Quella strana costruzione, pensata prima come sinagoga e che ha poi avuto molteplici usi, sino ad essere oggi un museo del cinema molto apprezzato, è un monumento maestoso, la cui imponente altezza si basa su una base quadrata molto amplia. Ecco, ci diceva il nostro Professore, la nostra società è fatta così, una grossa base e una ristrettissima punta divise da centinaia di metri e da migliaia di denari.

Se oggi volessimo aggiornare quella rappresentazione dovremmo forse immaginarci una mole che rivaleggi, per altezza e dimensioni, con i grattacieli più alti del mondo che spuntato tra lo smog di Shangai e il deserto del Dubai.

E’ un dato pubblicato dall’ISTAT di questi giorni infatti che ci mostra come il paese sia largamente bloccato, nei consumi e negli stipendi, mentre le imprese ricominciano a fare, seppur timidi, utili. Dunque la possibile ripresa non si traduce in ricchezza per tutti, e in nuovo lavoro. Tanto che molti analisti parlano tranquillamente di una ripresa che coinciderà con un aumento della disoccupazione per ancora almeno un paio di anni.

Non si investe in nuovo lavoro per paura, perché si teme che la ripresa sia effimera, e che quel poco guadagno che si intravede non basti a garantire, nel medio lungo periodo, nuove assunzioni. E allora si preferisce aumentare qualche ora di straordinario, qualche ora a nero, a scapito di garanzie, controlli e soprattutto opportunità per quelli che sono fuori dal circuito del lavoro.
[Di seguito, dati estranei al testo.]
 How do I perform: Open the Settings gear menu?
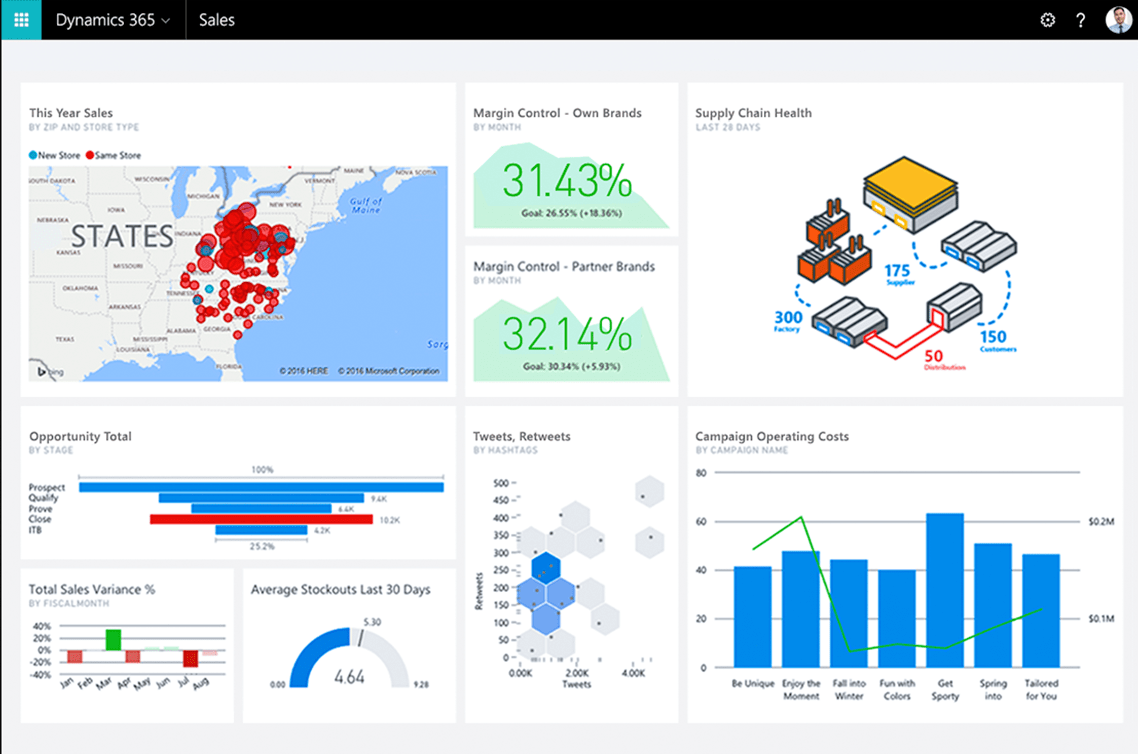[x=1047, y=20]
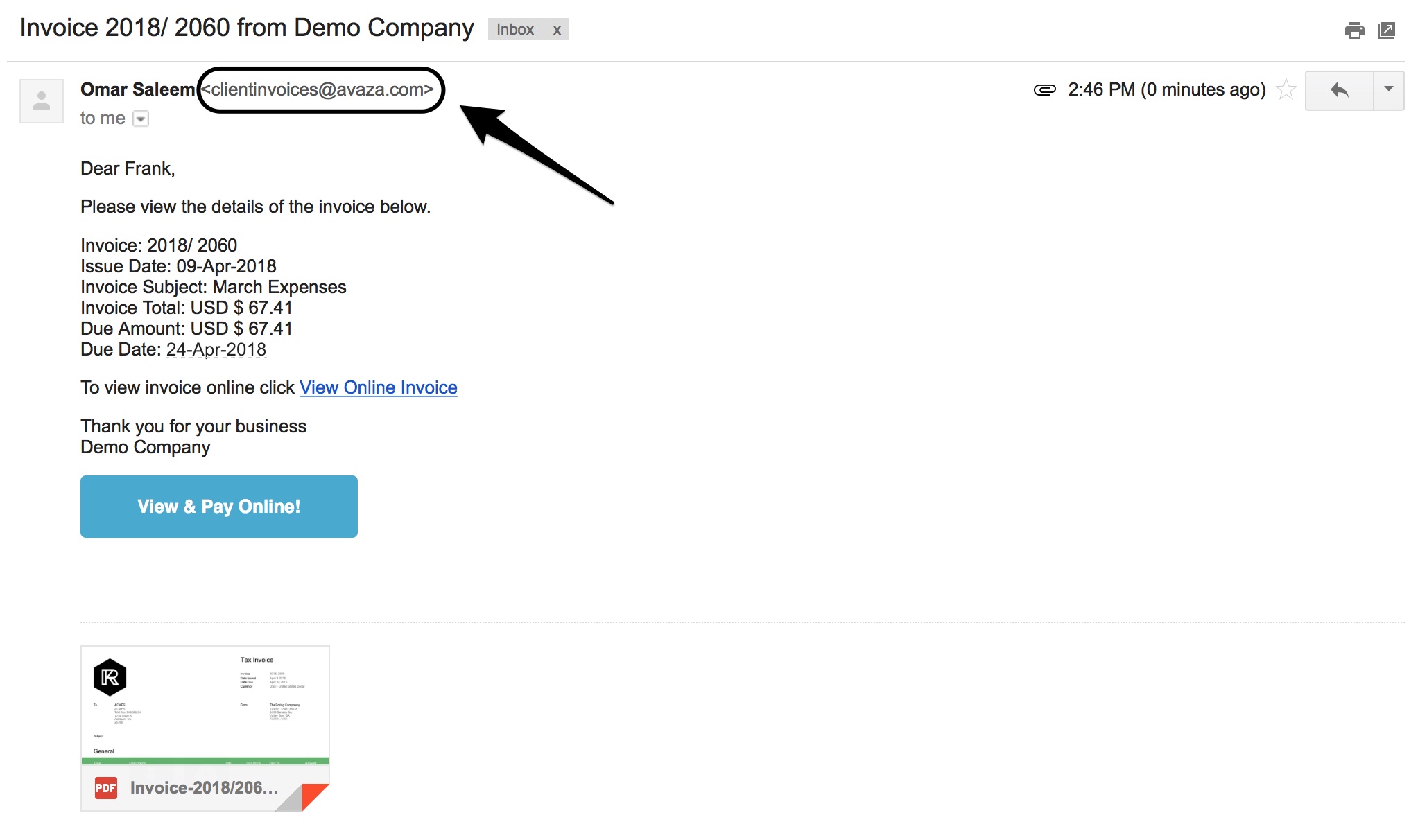
Task: Click the red PDF file icon
Action: click(106, 788)
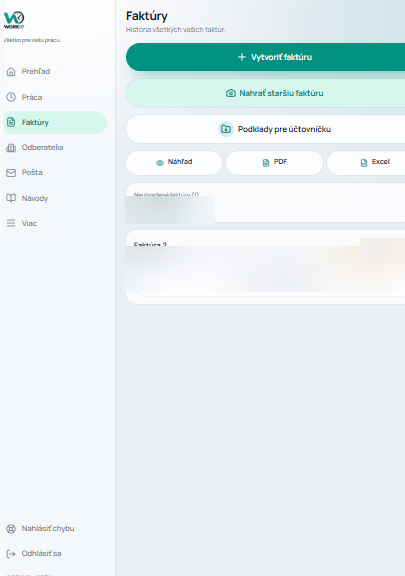Open Podklady pre účtovníčku
The height and width of the screenshot is (576, 405).
pos(265,129)
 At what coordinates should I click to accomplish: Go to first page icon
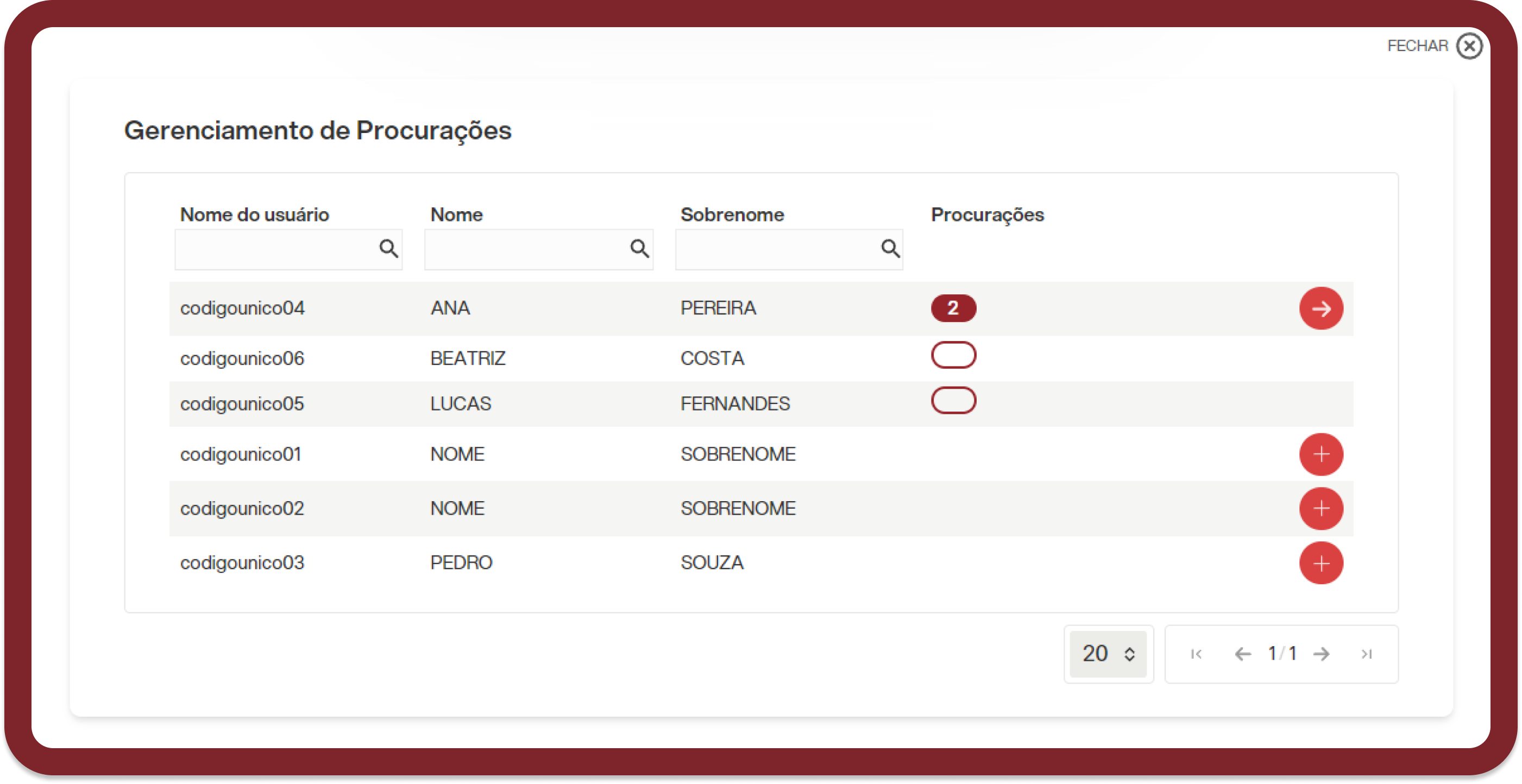click(1196, 654)
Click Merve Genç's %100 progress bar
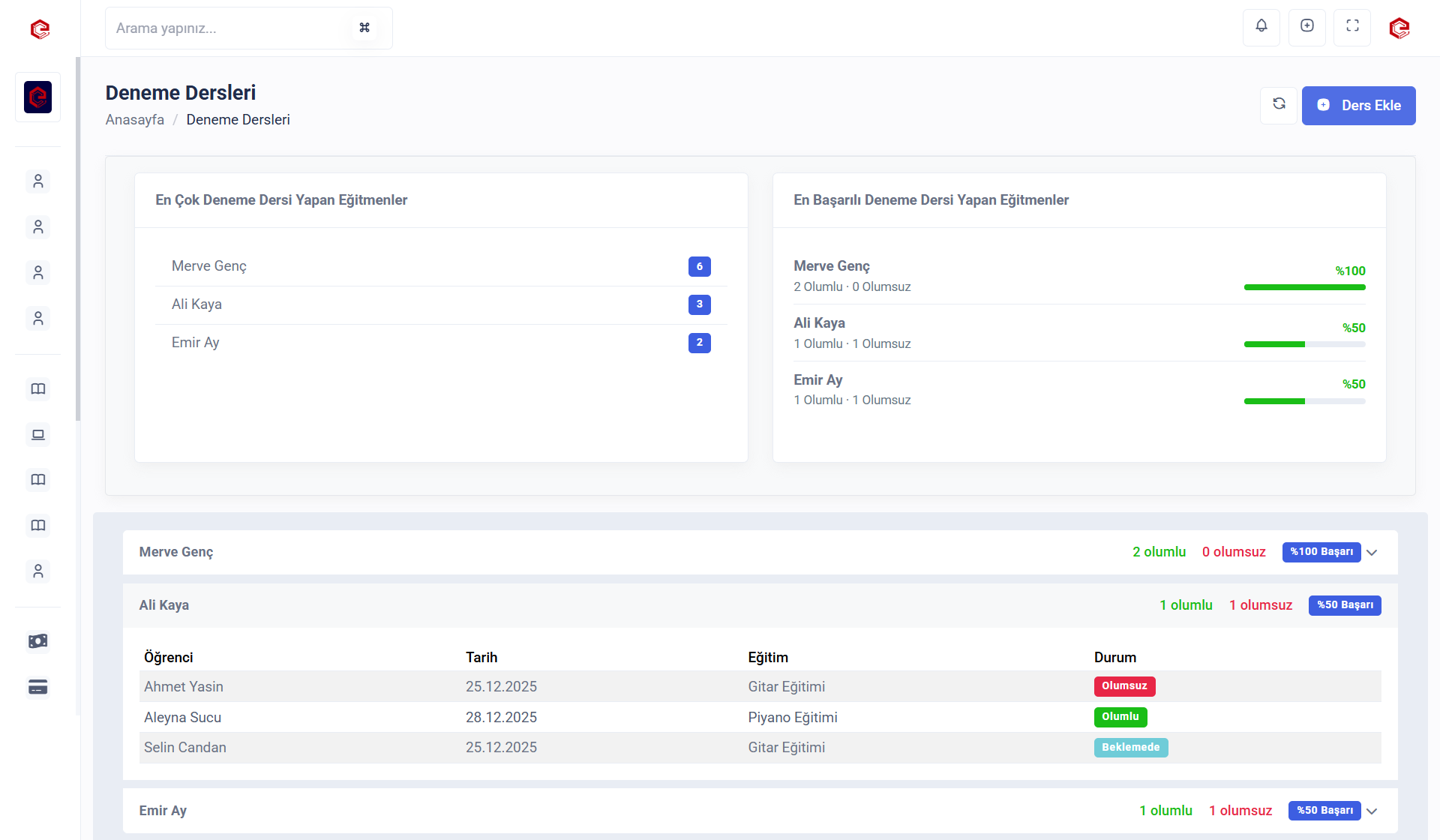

E ciò è più vero in un Paese in cui il tessuto produttivo è fatto da micro piccole imprese, forza e maledizione del nostro sviluppo.

A questi tanti imprenditori, poco si può rinfacciare in molti casi. Chi se la sente di accusarli di non investire in nuovo lavoro oggi? Ci sono certo quelli che han preferito non reinvestire l’utile in ditta e si sono innalzati nella scala della Mole, cambiando il SUV o la casa al mare, ma ci sono tanti che hanno acceso l’ennesimo fido in banca per pagare gli stipendi e usano la ripresa per estinguerlo.

Il punto dovrebbe essere di sistema, di capacità di fornire servizi comuni alle piccole imprese, di garantire loro credito, innovazione, ricerca e internazionalizzazione. Di fornire loro opportunità per crescere, magari vincolando questa loro crescita a nuova occupazione e nuovo reddito.

Accanto a questo sarebbe necessario che si risolvessero quei problemi strutturali che oggi rendono non convenienti gli investimenti, in modo magari anche da non essere costretti al “bere o affogare” dell’unico che parla di investire in Italia e cioè Marchionne. Insomma invece di fare il tifo tra Marchionne o la FIOM sarebbe più utile che si risolvessero i veri impedimenti agli investimenti: legislazione, giustizia, infrastrutture e tasse.

Non si sarebbe più costretti a discutere tra investimenti e diritti, ma si potrebbe finalmente rispondere ai bisogni e alle opportunità.